*Exercise requirements*
Every line that contains the word "will" should be copied from the records below.

[Records excerpted from a collection]

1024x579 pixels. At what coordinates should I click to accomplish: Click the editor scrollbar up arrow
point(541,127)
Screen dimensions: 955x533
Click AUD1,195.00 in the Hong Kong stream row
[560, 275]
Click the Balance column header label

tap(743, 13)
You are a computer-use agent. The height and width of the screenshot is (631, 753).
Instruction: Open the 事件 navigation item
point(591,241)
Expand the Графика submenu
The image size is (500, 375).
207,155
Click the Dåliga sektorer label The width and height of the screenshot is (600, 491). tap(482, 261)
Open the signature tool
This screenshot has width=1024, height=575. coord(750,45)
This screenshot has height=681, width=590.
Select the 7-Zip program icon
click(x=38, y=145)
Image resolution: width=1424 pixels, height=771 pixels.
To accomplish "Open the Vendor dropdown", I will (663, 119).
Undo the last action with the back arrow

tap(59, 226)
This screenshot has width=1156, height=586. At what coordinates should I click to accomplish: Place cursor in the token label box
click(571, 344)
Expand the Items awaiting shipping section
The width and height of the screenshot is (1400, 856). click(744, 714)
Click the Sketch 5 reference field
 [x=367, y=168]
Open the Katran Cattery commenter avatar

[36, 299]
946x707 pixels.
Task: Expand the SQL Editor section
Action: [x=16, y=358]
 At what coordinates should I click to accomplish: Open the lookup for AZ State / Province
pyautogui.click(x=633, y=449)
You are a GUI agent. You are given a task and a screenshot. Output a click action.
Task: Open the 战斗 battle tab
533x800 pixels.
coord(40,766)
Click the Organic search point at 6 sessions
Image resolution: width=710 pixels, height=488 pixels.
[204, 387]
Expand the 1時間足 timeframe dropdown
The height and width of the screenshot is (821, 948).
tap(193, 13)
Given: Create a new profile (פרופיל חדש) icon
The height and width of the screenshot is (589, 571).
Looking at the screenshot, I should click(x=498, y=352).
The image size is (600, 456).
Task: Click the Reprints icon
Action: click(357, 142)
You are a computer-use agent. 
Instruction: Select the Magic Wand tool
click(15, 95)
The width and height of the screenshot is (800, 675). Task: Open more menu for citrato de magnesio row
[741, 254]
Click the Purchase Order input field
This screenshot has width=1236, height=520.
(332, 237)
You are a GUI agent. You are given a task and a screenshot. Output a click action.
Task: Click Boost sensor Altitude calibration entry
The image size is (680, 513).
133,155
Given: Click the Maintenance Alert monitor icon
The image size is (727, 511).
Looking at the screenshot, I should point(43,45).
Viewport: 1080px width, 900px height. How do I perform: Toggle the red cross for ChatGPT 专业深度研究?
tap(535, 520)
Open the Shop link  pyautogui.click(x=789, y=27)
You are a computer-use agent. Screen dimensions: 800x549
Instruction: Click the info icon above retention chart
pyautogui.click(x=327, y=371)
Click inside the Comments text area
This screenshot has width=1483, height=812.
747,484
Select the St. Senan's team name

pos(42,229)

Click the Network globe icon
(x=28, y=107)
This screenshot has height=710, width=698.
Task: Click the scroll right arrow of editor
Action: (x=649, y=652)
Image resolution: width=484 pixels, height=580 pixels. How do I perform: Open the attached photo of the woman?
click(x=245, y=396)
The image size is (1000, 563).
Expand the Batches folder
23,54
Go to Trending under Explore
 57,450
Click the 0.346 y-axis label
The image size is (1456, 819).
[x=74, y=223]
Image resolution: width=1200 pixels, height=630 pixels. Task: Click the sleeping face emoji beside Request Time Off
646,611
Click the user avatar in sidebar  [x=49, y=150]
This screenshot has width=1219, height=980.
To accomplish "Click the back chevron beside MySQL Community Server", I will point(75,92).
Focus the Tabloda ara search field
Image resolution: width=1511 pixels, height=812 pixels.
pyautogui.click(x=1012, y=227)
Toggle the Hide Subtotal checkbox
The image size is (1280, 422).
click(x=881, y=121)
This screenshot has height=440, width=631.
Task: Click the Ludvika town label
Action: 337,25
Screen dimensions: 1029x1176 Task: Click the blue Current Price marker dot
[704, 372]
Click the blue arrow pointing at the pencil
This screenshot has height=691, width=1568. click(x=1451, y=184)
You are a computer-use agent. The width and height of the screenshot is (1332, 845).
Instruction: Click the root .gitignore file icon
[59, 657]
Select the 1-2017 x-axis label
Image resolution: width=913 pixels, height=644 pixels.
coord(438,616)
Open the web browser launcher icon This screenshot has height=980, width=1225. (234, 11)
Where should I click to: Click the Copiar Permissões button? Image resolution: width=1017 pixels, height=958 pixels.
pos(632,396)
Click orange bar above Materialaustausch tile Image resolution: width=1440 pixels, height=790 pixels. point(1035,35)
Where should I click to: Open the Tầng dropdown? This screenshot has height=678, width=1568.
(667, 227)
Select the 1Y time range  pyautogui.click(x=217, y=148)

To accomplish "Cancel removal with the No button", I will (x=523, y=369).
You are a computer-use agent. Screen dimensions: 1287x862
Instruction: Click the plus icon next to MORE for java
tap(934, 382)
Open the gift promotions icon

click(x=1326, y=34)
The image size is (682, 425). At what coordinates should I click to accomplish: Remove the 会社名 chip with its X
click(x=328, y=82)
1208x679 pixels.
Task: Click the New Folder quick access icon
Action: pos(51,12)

*Result*
To accomplish "Open the Vendor dropdown", I will (663, 119).
To accomplish "Click the back chevron beside MySQL Community Server", I will point(75,92).
To accomplish "Cancel removal with the No button", I will (x=523, y=369).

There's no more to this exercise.